_TASK GOAL_
Copy the entries word for word, from the line with "This screenshot has height=666, width=887." through the last line of the entries, both included. Leave out the pictures.

_Element and text position data_
::::::::

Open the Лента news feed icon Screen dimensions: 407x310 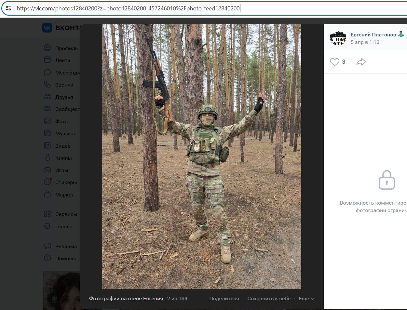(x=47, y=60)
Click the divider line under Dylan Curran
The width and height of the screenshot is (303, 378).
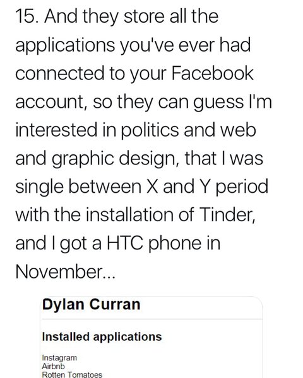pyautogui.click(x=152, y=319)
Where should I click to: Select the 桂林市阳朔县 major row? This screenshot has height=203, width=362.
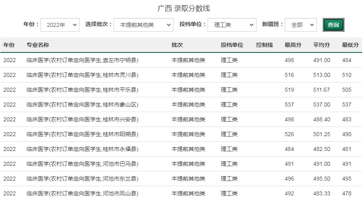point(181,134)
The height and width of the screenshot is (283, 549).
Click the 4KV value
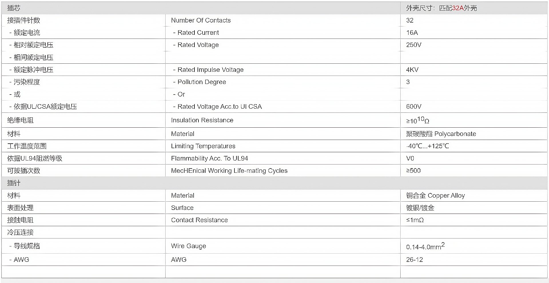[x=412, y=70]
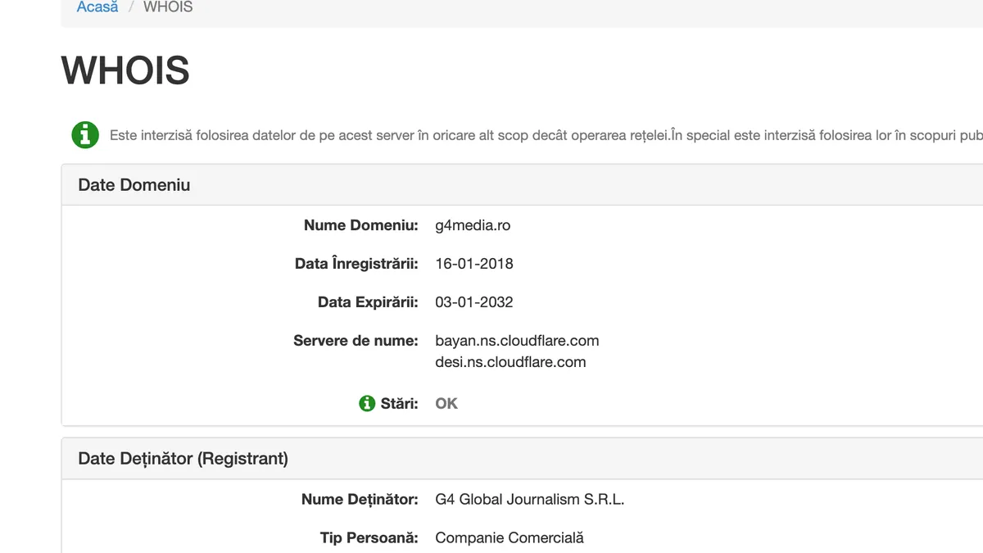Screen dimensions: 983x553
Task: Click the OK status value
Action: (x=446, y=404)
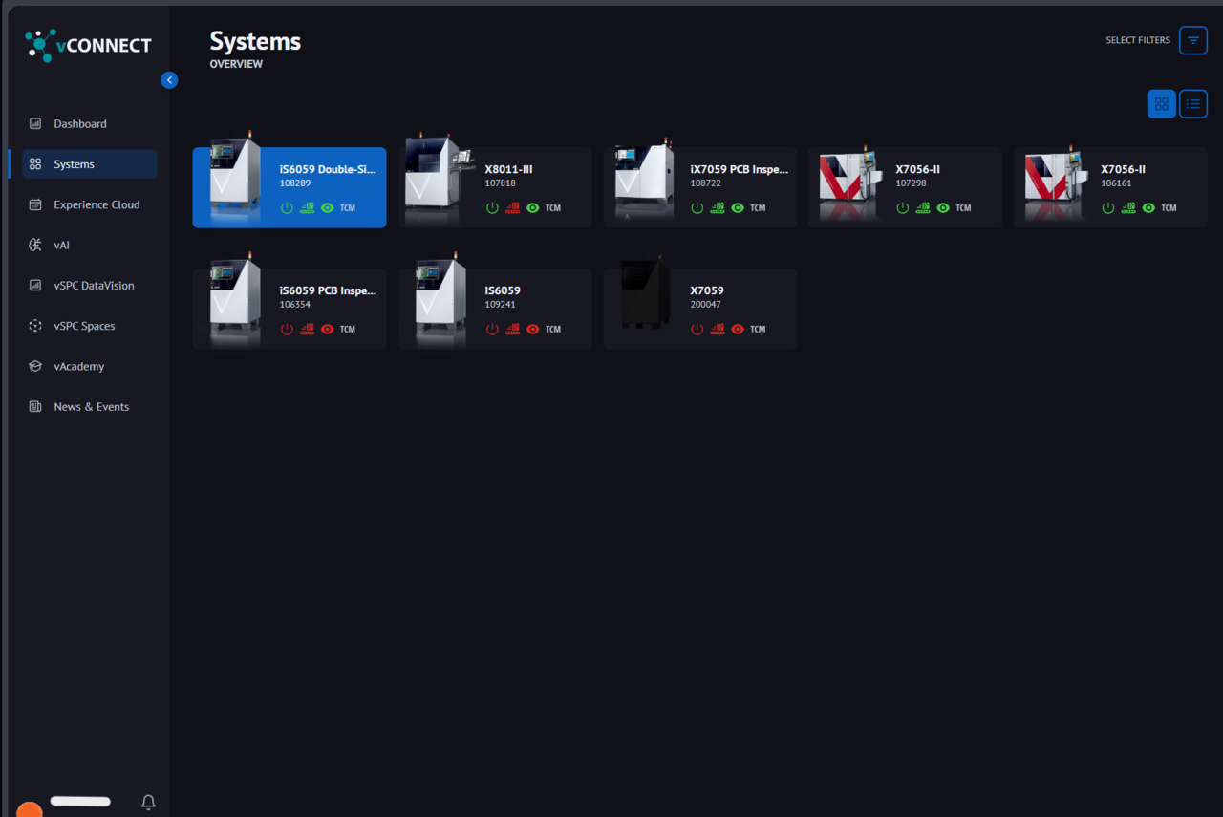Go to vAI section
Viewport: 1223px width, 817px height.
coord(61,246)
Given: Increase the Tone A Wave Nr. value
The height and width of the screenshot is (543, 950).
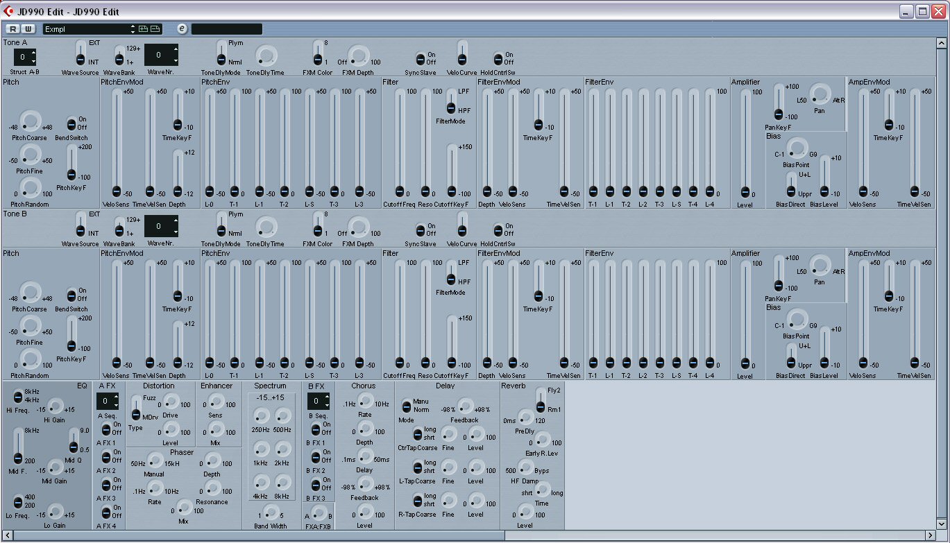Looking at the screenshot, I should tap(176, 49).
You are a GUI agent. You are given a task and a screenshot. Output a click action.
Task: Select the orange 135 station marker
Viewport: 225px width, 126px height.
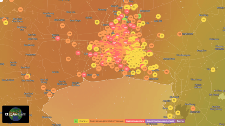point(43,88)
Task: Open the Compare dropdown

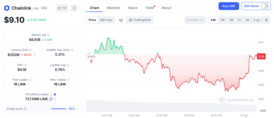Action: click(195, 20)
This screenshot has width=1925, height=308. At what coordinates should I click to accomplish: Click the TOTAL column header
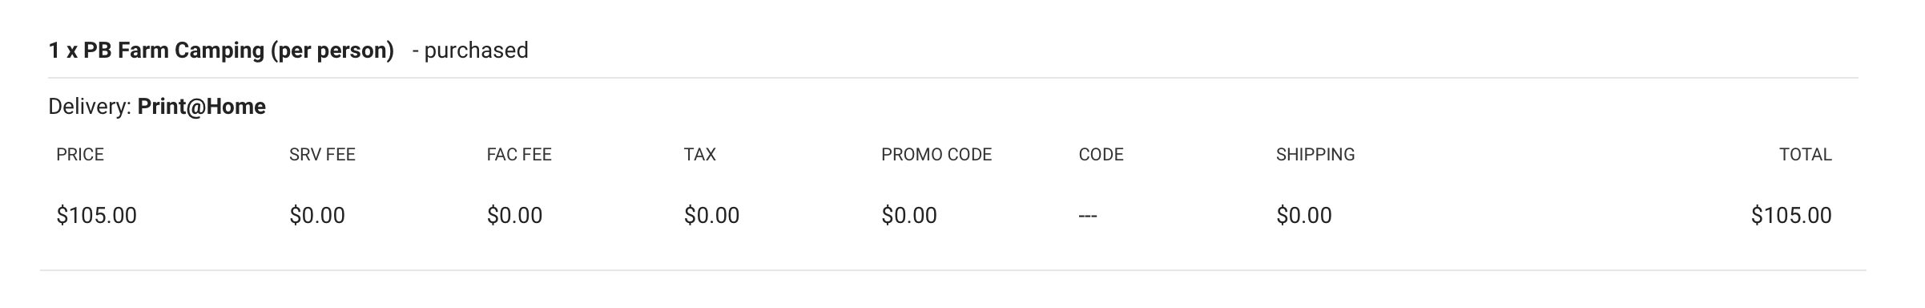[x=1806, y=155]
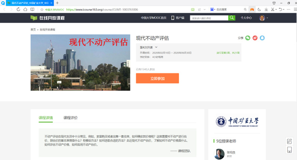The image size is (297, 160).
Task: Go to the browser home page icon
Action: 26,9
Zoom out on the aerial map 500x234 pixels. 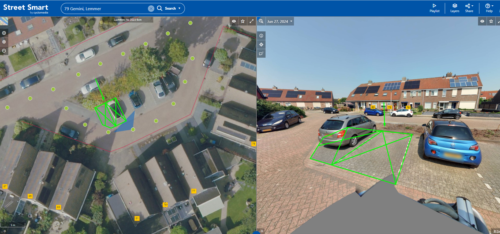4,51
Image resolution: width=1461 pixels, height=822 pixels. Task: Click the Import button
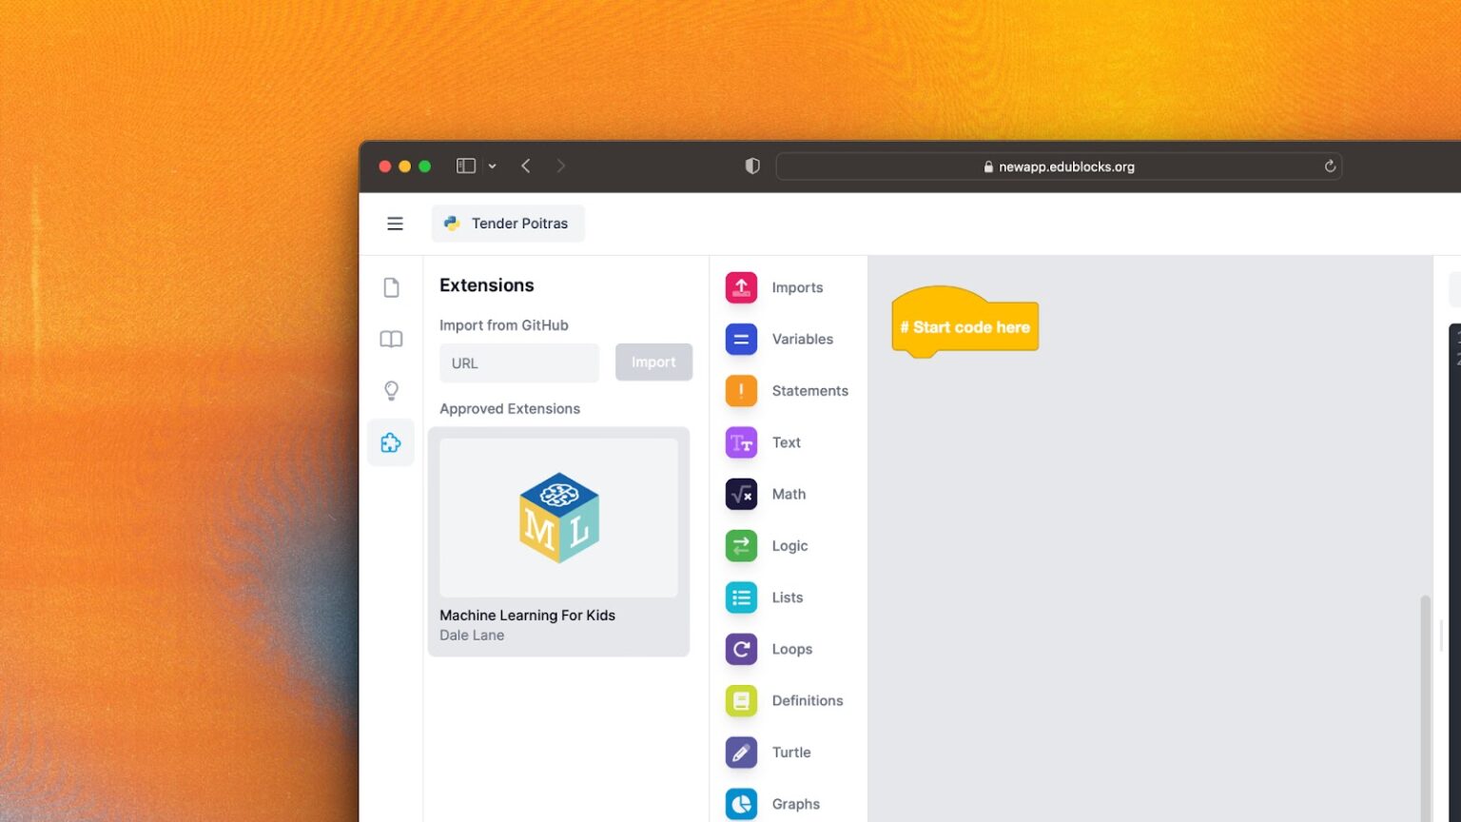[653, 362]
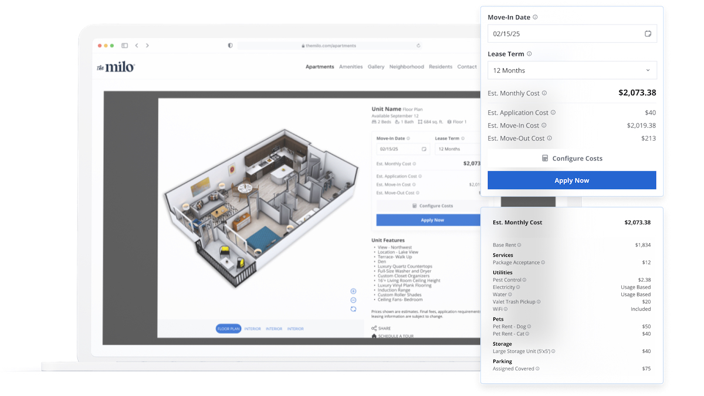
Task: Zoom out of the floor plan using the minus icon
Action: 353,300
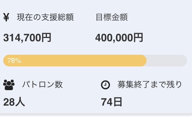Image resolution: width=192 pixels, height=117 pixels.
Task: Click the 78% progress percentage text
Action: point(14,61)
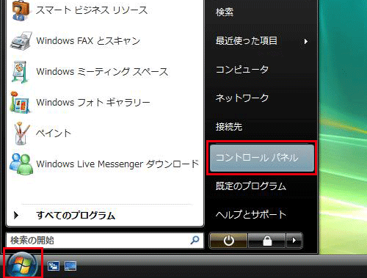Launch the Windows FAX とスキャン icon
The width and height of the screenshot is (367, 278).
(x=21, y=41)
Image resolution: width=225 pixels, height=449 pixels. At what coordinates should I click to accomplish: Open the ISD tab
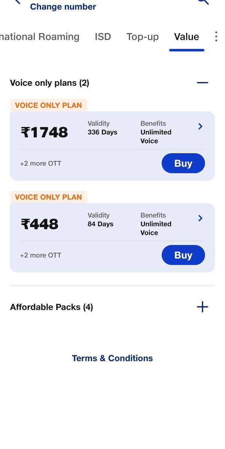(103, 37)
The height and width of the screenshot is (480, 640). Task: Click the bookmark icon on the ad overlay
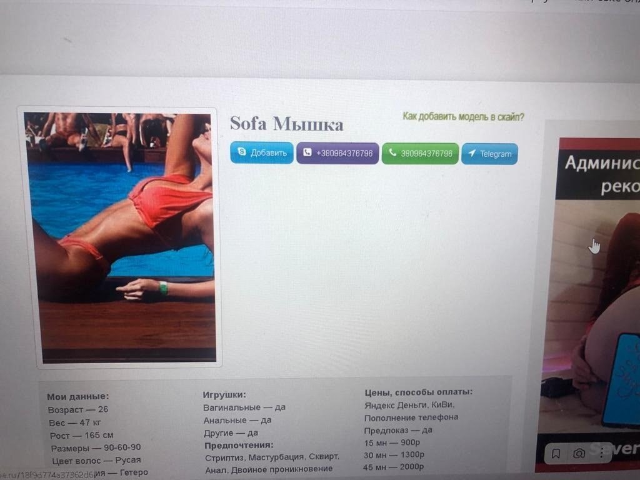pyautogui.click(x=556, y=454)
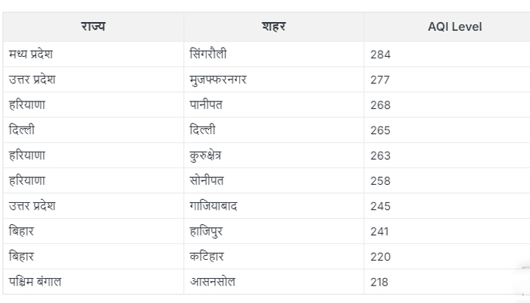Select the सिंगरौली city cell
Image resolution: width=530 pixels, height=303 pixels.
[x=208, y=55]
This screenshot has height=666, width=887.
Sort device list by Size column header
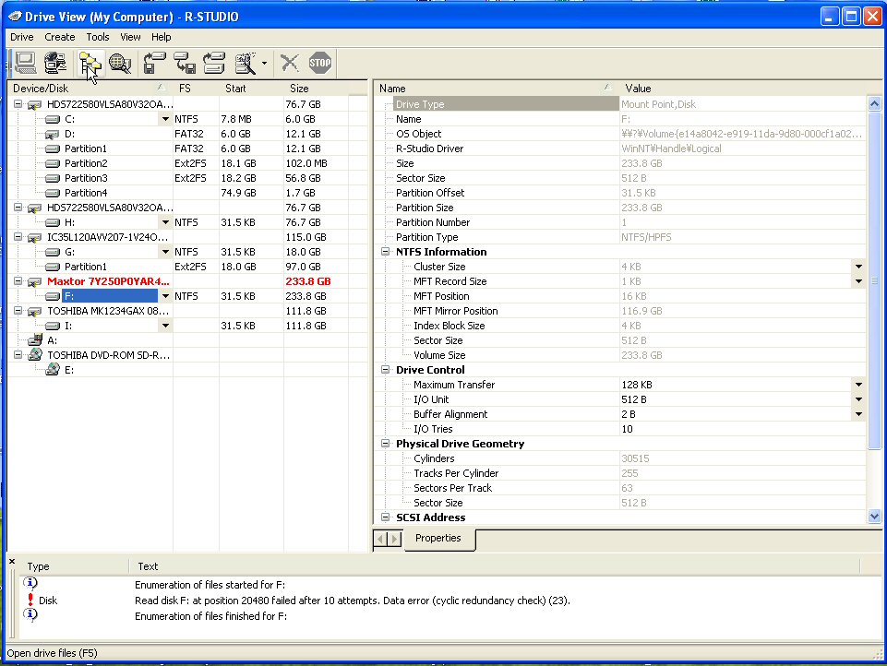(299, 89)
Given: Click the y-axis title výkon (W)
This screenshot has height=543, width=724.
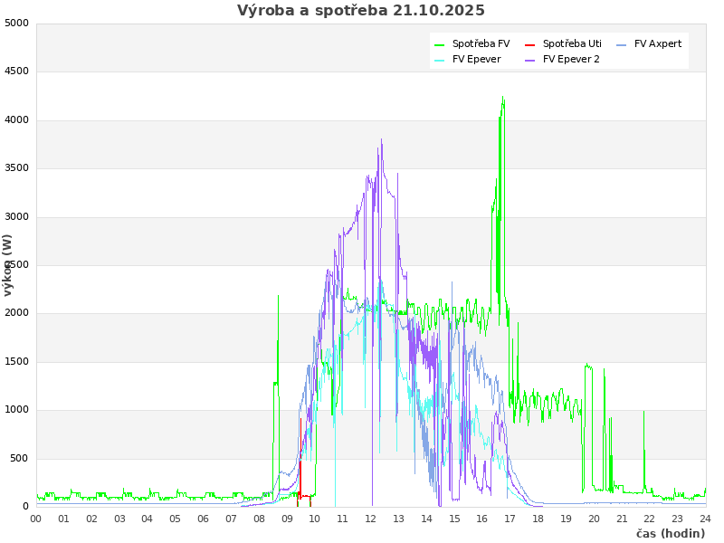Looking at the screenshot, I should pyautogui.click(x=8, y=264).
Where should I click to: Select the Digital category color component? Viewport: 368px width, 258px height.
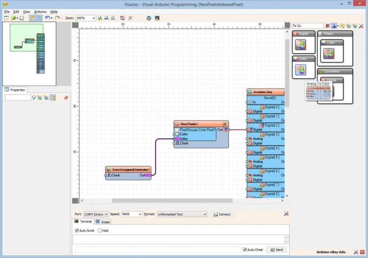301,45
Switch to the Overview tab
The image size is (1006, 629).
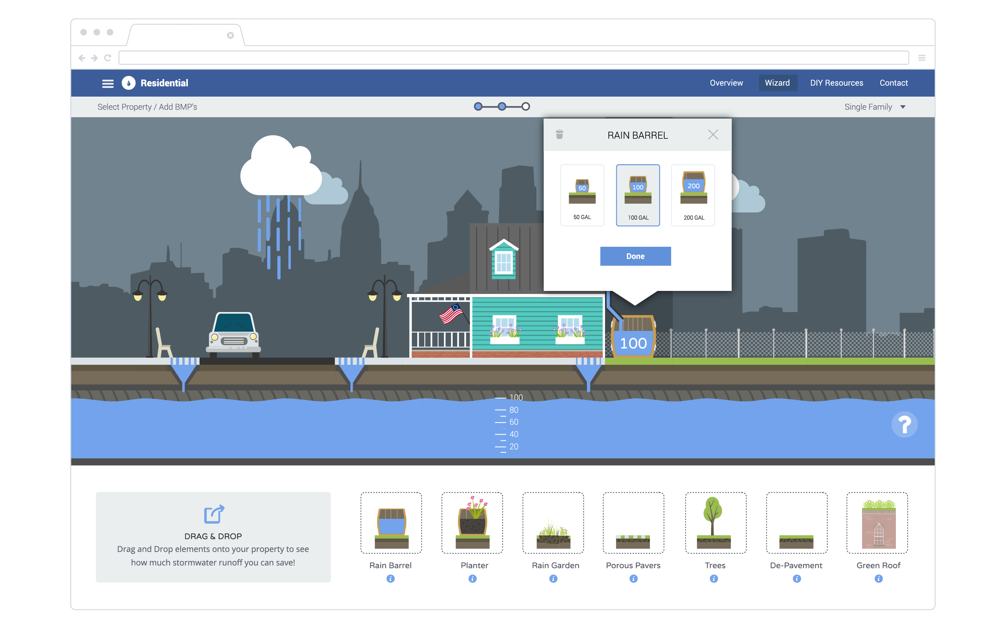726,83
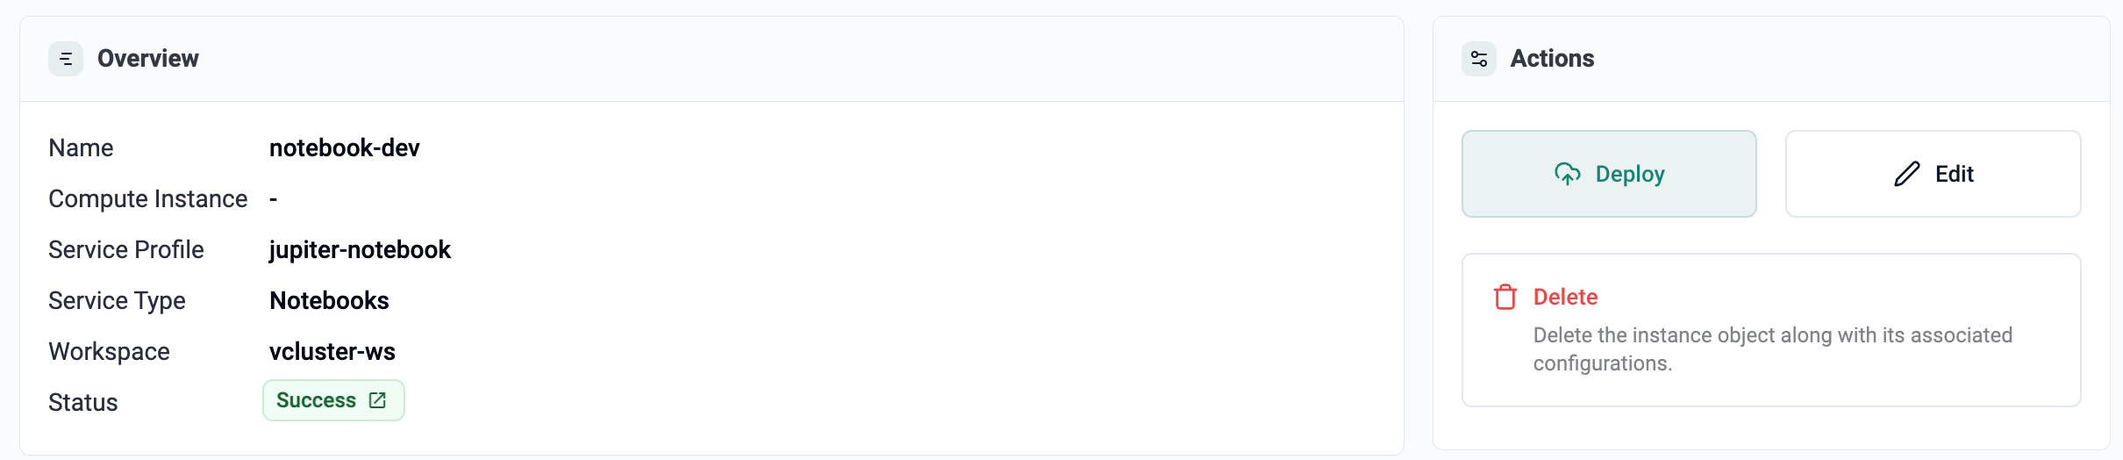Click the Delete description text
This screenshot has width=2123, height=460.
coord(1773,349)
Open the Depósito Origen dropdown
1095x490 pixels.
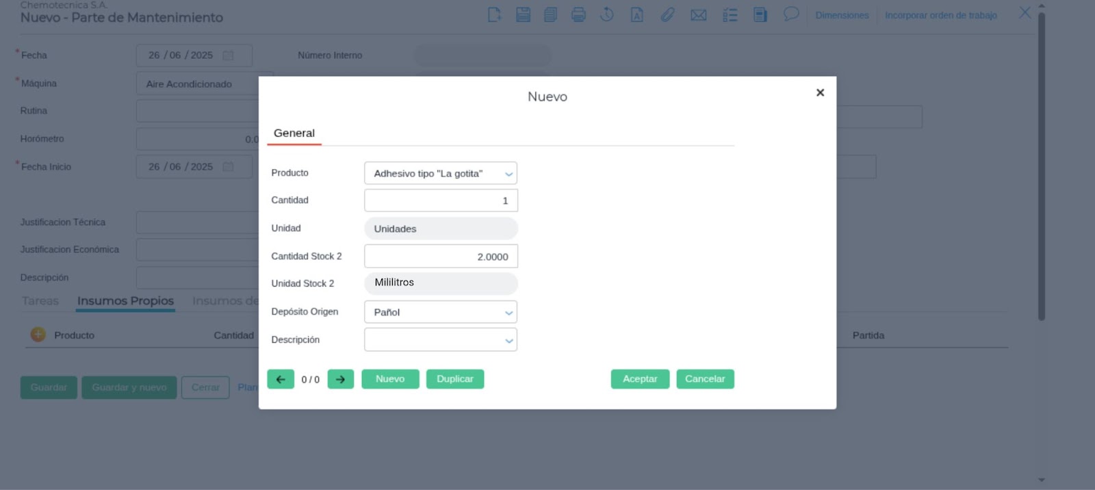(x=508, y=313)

::::::::

_FINAL RESULT_
This screenshot has height=666, width=887.
Sort device list by Size column header
(299, 89)
Given: Click the y-axis title výkon (W)
This screenshot has height=543, width=724.
Looking at the screenshot, I should pyautogui.click(x=8, y=264).
Where should I click to: Select the Digital category color component? Viewport: 368px width, 258px height.
301,45
Switch to the Overview tab
The image size is (1006, 629).
726,83
Click the Delete description text
This screenshot has width=2123, height=460.
coord(1773,349)
Open the Depósito Origen dropdown
1095x490 pixels.
(x=508, y=313)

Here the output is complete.